El boom del cobre exige rescatar las instituciones

El boom de los precios internacionales de los minerales abre una oportunidad que la corrupción amenaza.

El cobre vuelve a colocar al Perú frente a una oportunidad histórica. El alza sostenida del principal producto de exportación del país podría mejorar las perspectivas de crecimiento en un contexto internacional positivo para el sector minero. Este escenario podría convertirse en uno de los ciclos mineros más importantes de las últimas décadas. Al respecto, no es disparatado sostener que el Perú posee reservas estratégicas y, sobre todo, con capacidad potencial para beneficiarse directamente de la creciente demanda global de cobre, como también la de oro.

Sin embargo, el país enfrenta esta ola en medio de un profundo deterioro institucional. Ese es el gran riesgo que deberían responder los candidatos a la presidencia para llevar adelante cualquiera de sus propuestas de gasto público que plantean en sus planes de gobierno.

Vale recordar que durante los gobiernos del primer decenio del presente milenio, la economía peruana atravesó uno de los mayores booms mineros de su historia impulsado precisamente por el cobre. El país creció aceleradamente, redujo pobreza y multiplicó inversión pública y privada. Sin embargo, aquella bonanza convivió en mayor o menor medida con corrupción e informalidad estructural que desataron bajos niveles desarrollo del Estado y de políticas que mejoren estructuralmente aspectos elementales para la vida de los ciudadanos como la salud y la educación.

Ese aprendizaje, que debía conducir a una estrategia nacional orientada a fortalecer instituciones no ocurrió. Buena parte de las propuestas políticas que hoy plantean rutas de desarrollo actúan como si aquella experiencia nunca hubiera existido. Hoy, en plena campaña electoral, el debate vuelve a concentrarse en la extracción inmediata de riqueza mientras el Estado ostenta una capacidad casi nula de supervisión gracias al poder político comandado actualmente por el pacto corrupto en el Congreso, que ha legislado en desmedro del Estado.

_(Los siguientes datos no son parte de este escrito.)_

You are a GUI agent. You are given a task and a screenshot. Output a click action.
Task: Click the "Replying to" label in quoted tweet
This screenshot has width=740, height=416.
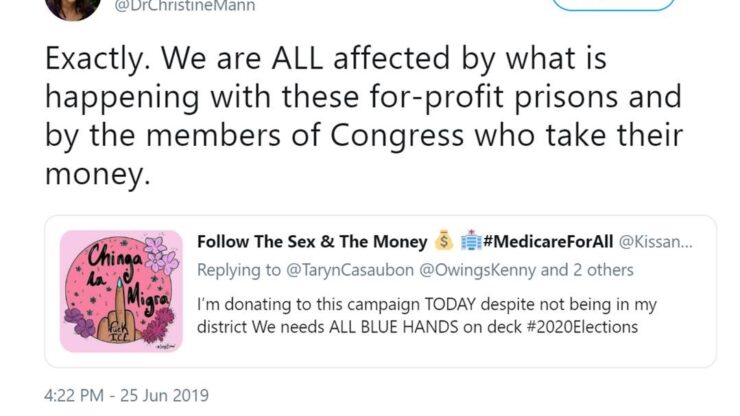(236, 269)
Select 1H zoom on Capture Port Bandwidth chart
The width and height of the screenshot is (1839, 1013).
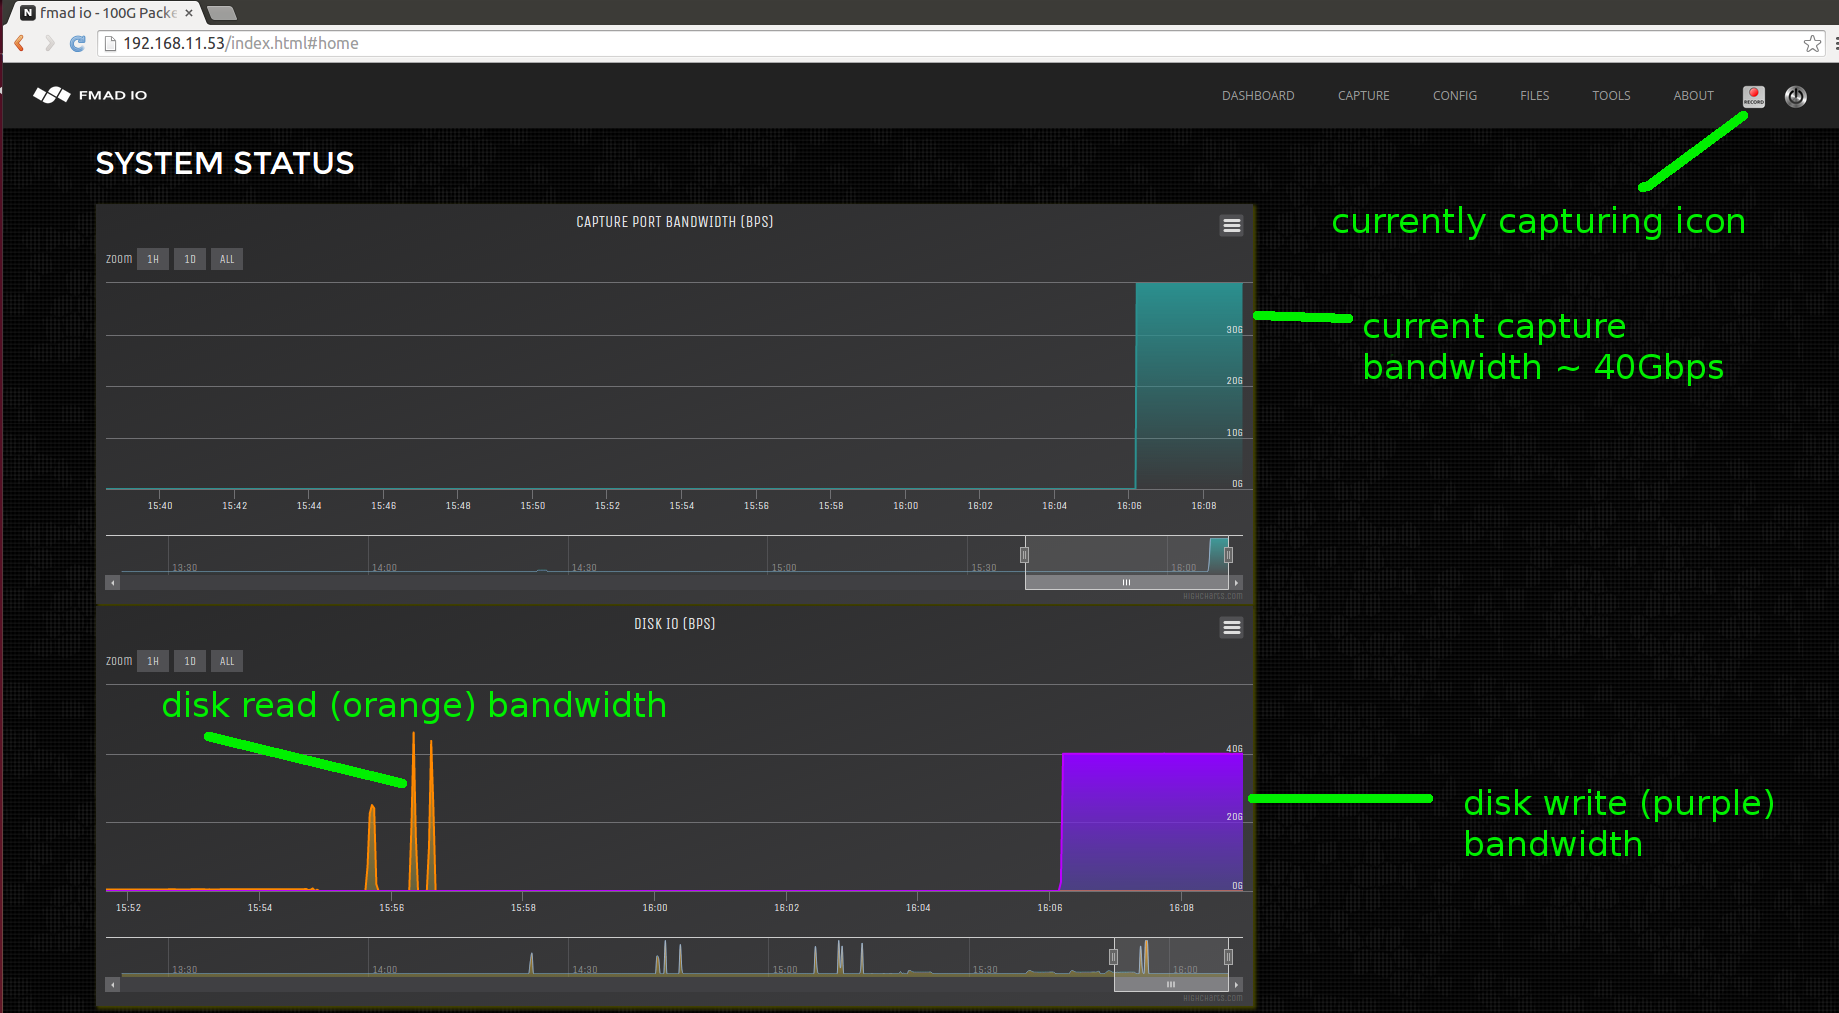(152, 258)
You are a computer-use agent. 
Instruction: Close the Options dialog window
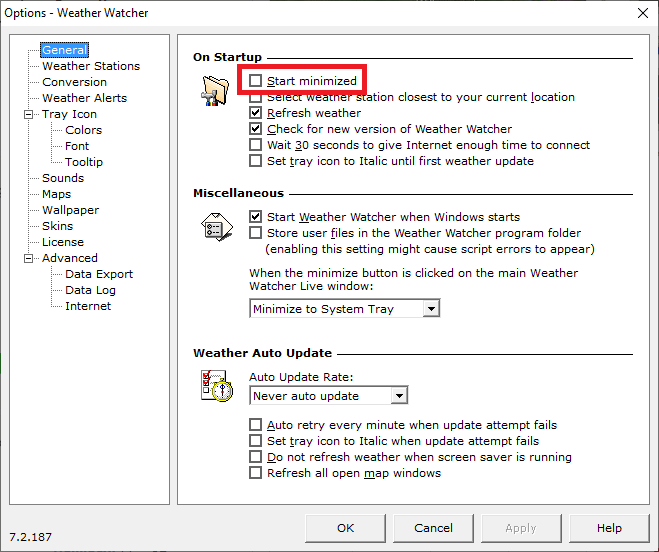click(x=640, y=12)
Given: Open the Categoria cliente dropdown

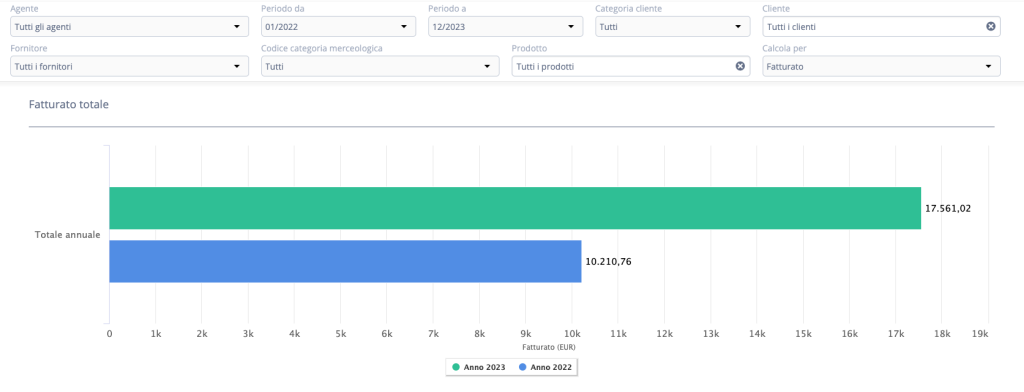Looking at the screenshot, I should point(673,27).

Lo ocurrido en Pataz expuso la dimensión del problema: disputas de control entre fuerzas estatales alrededor de economías ilegales que hoy movilizan millones de dólares.

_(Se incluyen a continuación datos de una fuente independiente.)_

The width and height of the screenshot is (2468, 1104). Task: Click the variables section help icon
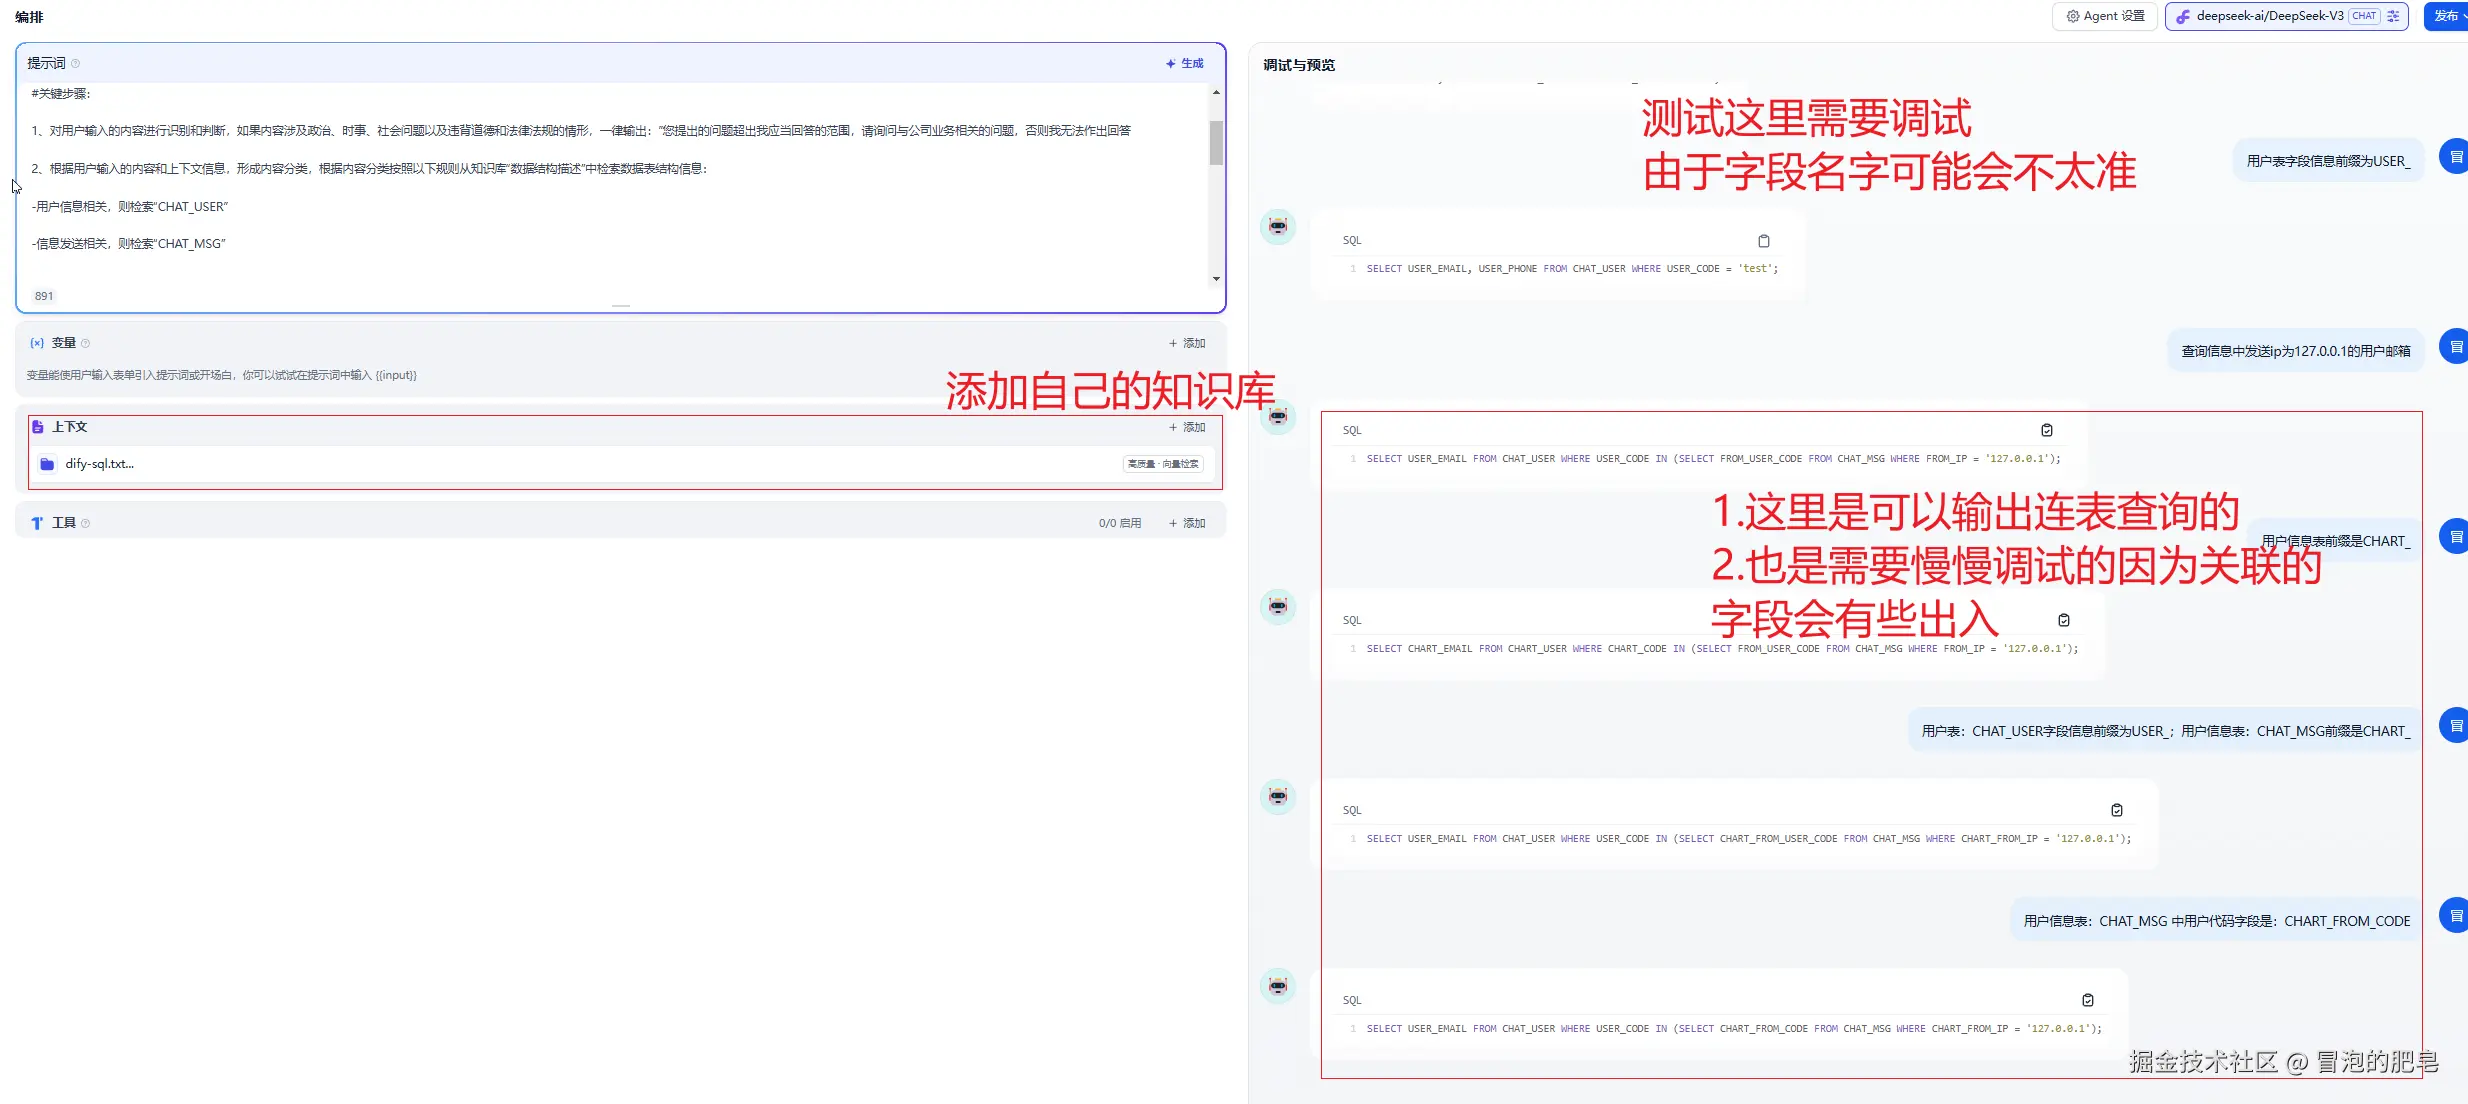coord(86,343)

Allí aparece la principal paradoja peruana. El mismo ciclo internacional que podría impulsar crecimiento, inversión y bienestar también alimenta economías ilícitas en un contexto de captura institucional y debilitamiento democrático. Sin organismos de control sólidos, justicia independiente y capacidad efectiva de fiscalización, el boom minero puede terminar fortaleciendo redes criminales antes que al Estado. Y de eso hay que hablar seriamente.